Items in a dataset
— BEGIN —

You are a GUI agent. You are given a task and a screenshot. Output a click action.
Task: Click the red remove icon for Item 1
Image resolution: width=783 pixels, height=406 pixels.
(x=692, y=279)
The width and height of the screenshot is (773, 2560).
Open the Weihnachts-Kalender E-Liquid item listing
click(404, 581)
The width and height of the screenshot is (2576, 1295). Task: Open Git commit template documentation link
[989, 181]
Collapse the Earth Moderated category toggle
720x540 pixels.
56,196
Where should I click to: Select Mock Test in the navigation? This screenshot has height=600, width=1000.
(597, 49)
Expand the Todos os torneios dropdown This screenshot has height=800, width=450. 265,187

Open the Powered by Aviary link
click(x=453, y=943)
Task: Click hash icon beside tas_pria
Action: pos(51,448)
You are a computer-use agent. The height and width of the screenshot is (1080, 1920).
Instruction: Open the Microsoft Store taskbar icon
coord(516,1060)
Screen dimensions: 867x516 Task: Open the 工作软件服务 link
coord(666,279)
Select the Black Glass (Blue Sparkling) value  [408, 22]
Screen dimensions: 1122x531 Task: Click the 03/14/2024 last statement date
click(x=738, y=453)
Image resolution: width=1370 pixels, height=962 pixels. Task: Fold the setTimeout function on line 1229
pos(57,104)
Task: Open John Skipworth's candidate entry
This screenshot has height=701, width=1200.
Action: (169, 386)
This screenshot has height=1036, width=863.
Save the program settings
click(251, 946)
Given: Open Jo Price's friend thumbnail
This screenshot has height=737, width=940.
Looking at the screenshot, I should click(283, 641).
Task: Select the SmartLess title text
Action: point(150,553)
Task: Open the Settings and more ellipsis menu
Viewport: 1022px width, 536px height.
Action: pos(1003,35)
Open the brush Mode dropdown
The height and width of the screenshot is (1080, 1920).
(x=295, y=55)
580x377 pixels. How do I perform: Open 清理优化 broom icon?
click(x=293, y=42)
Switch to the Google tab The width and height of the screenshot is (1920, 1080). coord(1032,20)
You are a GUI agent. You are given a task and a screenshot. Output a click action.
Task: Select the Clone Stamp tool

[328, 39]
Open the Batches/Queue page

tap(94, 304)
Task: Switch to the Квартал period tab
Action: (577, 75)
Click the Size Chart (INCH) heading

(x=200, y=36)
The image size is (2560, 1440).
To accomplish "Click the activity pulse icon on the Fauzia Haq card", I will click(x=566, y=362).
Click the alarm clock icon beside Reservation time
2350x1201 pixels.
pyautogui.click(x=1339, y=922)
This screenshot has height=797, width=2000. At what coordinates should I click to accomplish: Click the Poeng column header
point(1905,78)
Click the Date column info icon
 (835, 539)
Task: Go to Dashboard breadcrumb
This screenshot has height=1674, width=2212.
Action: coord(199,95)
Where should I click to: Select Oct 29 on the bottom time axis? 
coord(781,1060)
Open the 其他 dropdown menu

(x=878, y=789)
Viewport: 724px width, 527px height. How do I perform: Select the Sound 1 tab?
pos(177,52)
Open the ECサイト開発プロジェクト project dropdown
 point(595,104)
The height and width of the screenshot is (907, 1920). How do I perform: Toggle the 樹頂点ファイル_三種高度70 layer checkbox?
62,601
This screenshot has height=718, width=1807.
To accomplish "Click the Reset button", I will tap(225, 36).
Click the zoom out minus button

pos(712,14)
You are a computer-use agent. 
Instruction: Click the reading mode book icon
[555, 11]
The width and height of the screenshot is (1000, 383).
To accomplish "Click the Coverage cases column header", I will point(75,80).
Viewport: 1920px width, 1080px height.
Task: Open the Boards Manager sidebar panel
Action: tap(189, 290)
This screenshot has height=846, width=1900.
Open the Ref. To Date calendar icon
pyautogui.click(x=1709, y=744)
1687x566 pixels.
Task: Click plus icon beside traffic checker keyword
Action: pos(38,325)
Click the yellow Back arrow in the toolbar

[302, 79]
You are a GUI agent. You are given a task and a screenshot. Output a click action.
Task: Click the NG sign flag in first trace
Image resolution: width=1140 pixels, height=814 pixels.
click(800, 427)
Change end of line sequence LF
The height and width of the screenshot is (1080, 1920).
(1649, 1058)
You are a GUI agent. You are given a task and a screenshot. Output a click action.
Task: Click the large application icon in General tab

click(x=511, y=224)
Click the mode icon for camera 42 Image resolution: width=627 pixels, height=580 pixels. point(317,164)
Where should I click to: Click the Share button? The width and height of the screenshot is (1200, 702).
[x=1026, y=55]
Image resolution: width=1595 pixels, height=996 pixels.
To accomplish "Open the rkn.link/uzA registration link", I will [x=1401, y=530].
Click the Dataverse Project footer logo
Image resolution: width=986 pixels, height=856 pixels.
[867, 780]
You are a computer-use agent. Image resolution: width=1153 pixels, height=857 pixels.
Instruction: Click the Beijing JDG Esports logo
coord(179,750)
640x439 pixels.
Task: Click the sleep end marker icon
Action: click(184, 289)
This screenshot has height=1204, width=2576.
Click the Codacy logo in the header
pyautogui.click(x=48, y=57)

— END —

■ Exercise prompt
Edit the entries between the line holding "The height and width of the screenshot is (907, 1920)." and the line holding "click(x=511, y=224)", inclusive, so that "Reset" becomes "Restart", and leave everything else as it is.

■ Expected output
The height and width of the screenshot is (907, 1920). How do I perform: Toggle the 樹頂点ファイル_三種高度70 layer checkbox?
62,601
This screenshot has height=718, width=1807.
To accomplish "Click the Restart button", I will tap(225, 36).
Click the zoom out minus button

pos(712,14)
You are a computer-use agent. 
Instruction: Click the reading mode book icon
[555, 11]
The width and height of the screenshot is (1000, 383).
To accomplish "Click the Coverage cases column header", I will point(75,80).
Viewport: 1920px width, 1080px height.
Task: Open the Boards Manager sidebar panel
Action: tap(189, 290)
This screenshot has height=846, width=1900.
Open the Ref. To Date calendar icon
pyautogui.click(x=1709, y=744)
1687x566 pixels.
Task: Click plus icon beside traffic checker keyword
Action: pos(38,325)
Click the yellow Back arrow in the toolbar

[302, 79]
You are a GUI agent. You are given a task and a screenshot. Output a click action.
Task: Click the NG sign flag in first trace
Image resolution: width=1140 pixels, height=814 pixels.
click(800, 427)
Change end of line sequence LF
The height and width of the screenshot is (1080, 1920).
(1649, 1058)
You are a GUI agent. You are given a task and a screenshot. Output a click action.
Task: Click the large application icon in General tab

click(x=511, y=224)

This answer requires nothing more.